What to work on - Extract the portion of the article on Missouri's swine flu preparations from "The couple weren't" up to and including "in neighboring Kansas.", copying it word for word.

Passage provided -
Missouri prepares for potential flu outbreak

Monday, April 27, 2009 | 6:53 p.m. CDT

ST. LOUIS — Missouri was preparing Monday for a possible swine flu outbreak, but so far, travelers coming in and out of the state weren't terribly concerned.

Gov. Jay Nixon said state health officials have been on high alert since Friday, when efforts to contain an outbreak in Mexico spurred concerns of a global flu epidemic.

Missouri — which has no confirmed cases of swine flu — has stockpiled enough anti-viral medicines to treat more than 600,000 cases of swine flu. It was due to receive more, Nixon said, after he directed state officials to request the state's share from the federal government.

Missouri is due to receive additional doses of medicine, 3 million surgical masks to protect against the spread of the virus, and 3 million specialized masks for medical workers.

Nixon said the state is working with local public health agencies and medical facilities to increase detection of any cases, and will mobilize in the event of an outbreak.

No additional precautions were being taken at St. Louis' Lambert Airport, where Mary and Mark Hemp of Springfield, Ill., were awaiting a flight to Jamaica.

The couple weren't happy that their flight would likely pick up passengers from Mexico, but said they're ready to go on vacation and would take precautions.

Al Fedoravicius, who arrived in St. Louis from Albuquerque, N.M., wasn't very concerned, noting that the "outbreak seems relatively confined to a certain area."

At Kansas City International Airport, many travelers said they were avoiding anyone who was coughing.

Some said they were worried after learning of the two cases of mild swine flu confirmed in neighboring Kansas.

"I realize there is a great potential for this to be very dangerous and that an airport might not be the safest place to be," said Jason Lehew, 27, of Emporia, Kan., who was traveling to Oakland, Calif., to see family. "There is no telling how fast it can spread. If I see someone coughing, I'm definitely going to steer clear."

Kumar Saripella, 29, a chemistry student at Kansas State University, had discussed swine flu with nearby passengers on his flight from Atlanta to Kansas City. He has vivid memories of having to go through rigorous security screenings for avian flu in 2001 when he traveled from India.

"There was just paranoia in the air then," he said. "I am not worried yet this time."

AP reporter Brian Charlton in Kansas City contributed to this report.

Data to examine -
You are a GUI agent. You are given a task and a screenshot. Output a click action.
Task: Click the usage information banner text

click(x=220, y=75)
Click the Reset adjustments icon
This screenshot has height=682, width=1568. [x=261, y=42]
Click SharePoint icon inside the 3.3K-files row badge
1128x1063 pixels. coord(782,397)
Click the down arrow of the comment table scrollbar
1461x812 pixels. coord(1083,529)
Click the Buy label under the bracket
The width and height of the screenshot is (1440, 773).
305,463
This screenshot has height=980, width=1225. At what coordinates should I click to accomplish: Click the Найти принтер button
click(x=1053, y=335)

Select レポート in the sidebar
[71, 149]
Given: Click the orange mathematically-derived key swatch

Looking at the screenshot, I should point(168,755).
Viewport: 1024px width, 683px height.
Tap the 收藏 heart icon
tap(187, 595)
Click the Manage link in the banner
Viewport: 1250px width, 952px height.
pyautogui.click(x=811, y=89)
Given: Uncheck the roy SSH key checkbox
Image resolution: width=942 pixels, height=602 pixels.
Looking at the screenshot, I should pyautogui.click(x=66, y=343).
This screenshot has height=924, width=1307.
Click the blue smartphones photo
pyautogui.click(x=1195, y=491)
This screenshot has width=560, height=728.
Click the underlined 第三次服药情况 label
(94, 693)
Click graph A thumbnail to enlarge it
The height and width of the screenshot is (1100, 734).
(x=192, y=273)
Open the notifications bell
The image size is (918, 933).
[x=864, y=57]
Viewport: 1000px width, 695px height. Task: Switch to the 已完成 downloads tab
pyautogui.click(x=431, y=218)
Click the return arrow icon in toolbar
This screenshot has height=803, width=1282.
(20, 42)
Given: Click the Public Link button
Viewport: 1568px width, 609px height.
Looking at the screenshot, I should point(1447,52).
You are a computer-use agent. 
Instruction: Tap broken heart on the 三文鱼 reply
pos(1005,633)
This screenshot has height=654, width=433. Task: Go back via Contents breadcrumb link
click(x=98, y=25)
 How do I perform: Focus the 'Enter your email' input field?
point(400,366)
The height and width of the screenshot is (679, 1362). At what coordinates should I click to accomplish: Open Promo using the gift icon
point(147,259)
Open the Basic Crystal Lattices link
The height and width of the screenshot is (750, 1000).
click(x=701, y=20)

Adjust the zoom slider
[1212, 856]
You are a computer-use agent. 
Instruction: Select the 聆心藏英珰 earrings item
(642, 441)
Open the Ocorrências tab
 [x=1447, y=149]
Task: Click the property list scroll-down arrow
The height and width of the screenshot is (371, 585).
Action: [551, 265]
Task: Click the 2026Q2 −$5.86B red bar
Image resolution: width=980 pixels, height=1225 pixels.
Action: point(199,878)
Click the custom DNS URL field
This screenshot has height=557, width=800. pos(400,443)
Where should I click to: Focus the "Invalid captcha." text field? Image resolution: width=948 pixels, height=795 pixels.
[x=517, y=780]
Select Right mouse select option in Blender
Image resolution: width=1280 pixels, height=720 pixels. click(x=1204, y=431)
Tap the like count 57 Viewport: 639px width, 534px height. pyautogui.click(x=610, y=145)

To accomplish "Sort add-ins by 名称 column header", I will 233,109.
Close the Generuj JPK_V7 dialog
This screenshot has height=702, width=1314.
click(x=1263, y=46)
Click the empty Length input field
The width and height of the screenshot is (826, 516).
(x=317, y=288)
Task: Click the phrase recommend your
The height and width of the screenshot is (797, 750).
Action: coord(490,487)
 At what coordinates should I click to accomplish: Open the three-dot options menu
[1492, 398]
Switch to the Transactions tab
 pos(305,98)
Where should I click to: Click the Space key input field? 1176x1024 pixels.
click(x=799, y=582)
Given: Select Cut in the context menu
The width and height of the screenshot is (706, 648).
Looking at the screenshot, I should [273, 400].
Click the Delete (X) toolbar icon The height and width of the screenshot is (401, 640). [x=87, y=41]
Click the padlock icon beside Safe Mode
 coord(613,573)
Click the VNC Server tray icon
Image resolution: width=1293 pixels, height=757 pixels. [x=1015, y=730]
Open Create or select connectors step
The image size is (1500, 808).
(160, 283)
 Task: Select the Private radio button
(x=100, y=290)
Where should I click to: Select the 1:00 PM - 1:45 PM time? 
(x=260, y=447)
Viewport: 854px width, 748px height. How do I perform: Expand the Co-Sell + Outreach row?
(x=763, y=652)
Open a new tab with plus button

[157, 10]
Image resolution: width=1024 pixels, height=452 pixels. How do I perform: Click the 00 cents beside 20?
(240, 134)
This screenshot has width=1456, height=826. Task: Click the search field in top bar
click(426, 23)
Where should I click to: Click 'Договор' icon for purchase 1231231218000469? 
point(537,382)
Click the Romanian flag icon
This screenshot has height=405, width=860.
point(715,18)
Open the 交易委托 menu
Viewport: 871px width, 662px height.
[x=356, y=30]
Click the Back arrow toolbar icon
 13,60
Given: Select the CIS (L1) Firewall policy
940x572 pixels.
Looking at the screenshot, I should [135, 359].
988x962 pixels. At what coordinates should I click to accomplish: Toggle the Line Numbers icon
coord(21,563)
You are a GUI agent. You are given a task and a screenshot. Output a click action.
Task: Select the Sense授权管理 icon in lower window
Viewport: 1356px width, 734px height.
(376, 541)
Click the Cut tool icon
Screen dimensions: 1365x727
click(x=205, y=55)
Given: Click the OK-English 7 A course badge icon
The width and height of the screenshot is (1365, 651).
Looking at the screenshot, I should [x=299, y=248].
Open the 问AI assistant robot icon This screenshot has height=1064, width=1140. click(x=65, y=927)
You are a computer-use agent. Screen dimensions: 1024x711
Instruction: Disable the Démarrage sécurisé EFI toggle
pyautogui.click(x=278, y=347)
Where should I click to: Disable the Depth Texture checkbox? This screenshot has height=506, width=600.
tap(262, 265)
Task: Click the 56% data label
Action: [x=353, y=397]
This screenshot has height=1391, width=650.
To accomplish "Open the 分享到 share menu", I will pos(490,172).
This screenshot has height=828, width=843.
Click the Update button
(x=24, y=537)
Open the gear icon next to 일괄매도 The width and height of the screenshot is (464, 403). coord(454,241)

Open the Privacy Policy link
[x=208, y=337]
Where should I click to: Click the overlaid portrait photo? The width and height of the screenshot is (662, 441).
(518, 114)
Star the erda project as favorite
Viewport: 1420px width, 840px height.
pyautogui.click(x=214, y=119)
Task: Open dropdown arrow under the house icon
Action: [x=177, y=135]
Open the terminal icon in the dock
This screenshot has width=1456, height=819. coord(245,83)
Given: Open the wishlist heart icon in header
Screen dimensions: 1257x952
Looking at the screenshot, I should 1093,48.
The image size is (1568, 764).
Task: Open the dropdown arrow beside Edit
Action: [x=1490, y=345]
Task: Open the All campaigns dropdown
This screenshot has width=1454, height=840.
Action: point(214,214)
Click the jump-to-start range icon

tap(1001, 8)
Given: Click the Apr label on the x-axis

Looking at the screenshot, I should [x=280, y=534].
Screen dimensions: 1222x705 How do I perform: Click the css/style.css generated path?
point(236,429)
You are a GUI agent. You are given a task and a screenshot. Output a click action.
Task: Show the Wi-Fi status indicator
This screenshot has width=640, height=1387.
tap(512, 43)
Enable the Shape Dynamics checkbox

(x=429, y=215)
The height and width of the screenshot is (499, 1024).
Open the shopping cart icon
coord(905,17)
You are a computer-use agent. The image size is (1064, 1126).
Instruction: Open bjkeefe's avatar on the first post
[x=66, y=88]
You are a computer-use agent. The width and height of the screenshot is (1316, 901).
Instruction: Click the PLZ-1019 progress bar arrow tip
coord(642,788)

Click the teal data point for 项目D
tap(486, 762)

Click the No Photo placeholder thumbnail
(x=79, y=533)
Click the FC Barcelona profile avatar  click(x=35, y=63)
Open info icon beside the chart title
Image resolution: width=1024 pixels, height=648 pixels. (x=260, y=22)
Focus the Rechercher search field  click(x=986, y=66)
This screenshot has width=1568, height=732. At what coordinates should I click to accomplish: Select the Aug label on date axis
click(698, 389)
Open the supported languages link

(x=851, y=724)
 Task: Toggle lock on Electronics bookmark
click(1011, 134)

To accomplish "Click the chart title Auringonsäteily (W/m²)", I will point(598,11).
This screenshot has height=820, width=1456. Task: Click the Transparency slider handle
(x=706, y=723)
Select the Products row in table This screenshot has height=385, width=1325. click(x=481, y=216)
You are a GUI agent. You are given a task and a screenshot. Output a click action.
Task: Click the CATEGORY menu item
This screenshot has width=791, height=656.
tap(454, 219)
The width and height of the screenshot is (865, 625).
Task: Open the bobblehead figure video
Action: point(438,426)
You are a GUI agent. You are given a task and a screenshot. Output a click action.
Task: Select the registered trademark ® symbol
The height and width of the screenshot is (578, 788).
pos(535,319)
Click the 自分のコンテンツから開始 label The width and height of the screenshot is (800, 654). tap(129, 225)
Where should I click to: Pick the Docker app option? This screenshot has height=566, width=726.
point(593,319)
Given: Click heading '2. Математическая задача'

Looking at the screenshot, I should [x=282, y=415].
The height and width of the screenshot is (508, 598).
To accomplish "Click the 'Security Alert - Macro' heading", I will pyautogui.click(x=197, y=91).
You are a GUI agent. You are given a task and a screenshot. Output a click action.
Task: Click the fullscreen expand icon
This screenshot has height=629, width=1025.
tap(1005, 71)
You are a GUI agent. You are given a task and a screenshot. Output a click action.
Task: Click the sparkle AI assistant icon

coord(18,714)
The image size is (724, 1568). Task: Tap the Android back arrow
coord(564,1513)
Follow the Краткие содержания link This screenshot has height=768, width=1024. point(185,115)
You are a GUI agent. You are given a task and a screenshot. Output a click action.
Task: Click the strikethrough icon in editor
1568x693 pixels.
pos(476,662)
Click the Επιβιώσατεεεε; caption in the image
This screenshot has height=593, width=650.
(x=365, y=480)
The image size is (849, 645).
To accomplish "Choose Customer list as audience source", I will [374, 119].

Expected answer -
The couple weren't happy that their flight would likely pick up passengers from Mexico, but said they're ready to go on vacation and would take precautions.

Al Fedoravicius, who arrived in St. Louis from Albuquerque, N.M., wasn't very concerned, noting that the "outbreak seems relatively confined to a certain area."

At Kansas City International Airport, many travelers said they were avoiding anyone who was coughing.

Some said they were worried after learning of the two cases of mild swine flu confirmed in neighboring Kansas.